**GOAL:**
Pick out every line in the data below that contains the string "screenshot". Treat uppercase and lowercase as different.

**MATERIALS PROVIDED:**
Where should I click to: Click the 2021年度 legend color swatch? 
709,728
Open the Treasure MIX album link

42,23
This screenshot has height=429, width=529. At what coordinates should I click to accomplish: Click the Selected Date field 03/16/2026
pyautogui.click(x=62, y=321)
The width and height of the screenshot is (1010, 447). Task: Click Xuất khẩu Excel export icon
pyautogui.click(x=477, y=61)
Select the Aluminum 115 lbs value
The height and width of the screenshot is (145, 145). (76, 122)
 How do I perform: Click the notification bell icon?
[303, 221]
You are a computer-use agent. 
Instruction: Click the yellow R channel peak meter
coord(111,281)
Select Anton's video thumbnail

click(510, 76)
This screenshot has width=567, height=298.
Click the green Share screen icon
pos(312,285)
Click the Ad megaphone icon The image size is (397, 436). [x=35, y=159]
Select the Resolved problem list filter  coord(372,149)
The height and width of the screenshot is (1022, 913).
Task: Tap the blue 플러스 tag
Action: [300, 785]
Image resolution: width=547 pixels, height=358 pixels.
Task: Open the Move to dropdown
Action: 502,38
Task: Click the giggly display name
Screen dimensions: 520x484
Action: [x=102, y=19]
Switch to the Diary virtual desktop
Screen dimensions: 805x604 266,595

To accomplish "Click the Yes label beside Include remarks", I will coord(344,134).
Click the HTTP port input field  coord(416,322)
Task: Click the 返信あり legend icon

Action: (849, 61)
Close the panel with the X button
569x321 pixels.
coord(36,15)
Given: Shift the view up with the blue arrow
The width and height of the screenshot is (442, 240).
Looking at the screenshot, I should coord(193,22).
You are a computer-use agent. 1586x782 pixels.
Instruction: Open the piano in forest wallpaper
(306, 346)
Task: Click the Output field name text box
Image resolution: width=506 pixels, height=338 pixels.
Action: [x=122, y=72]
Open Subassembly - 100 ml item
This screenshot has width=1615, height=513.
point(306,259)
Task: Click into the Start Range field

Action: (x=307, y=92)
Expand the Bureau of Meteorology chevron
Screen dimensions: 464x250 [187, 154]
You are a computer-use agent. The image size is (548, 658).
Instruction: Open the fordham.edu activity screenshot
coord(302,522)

**RESULT FOR THIS EXERCISE:**
This screenshot has height=429, width=529. At what coordinates should I click to accomplish: Click the Selected Date field 03/16/2026
The width and height of the screenshot is (1010, 447). Task: Click Xuất khẩu Excel export icon
The height and width of the screenshot is (145, 145). (76, 122)
This screenshot has width=567, height=298.
The height and width of the screenshot is (1022, 913).
The width and height of the screenshot is (442, 240).
Looking at the screenshot, I should coord(193,22).
This screenshot has width=1615, height=513.
Instruction: Open the fordham.edu activity screenshot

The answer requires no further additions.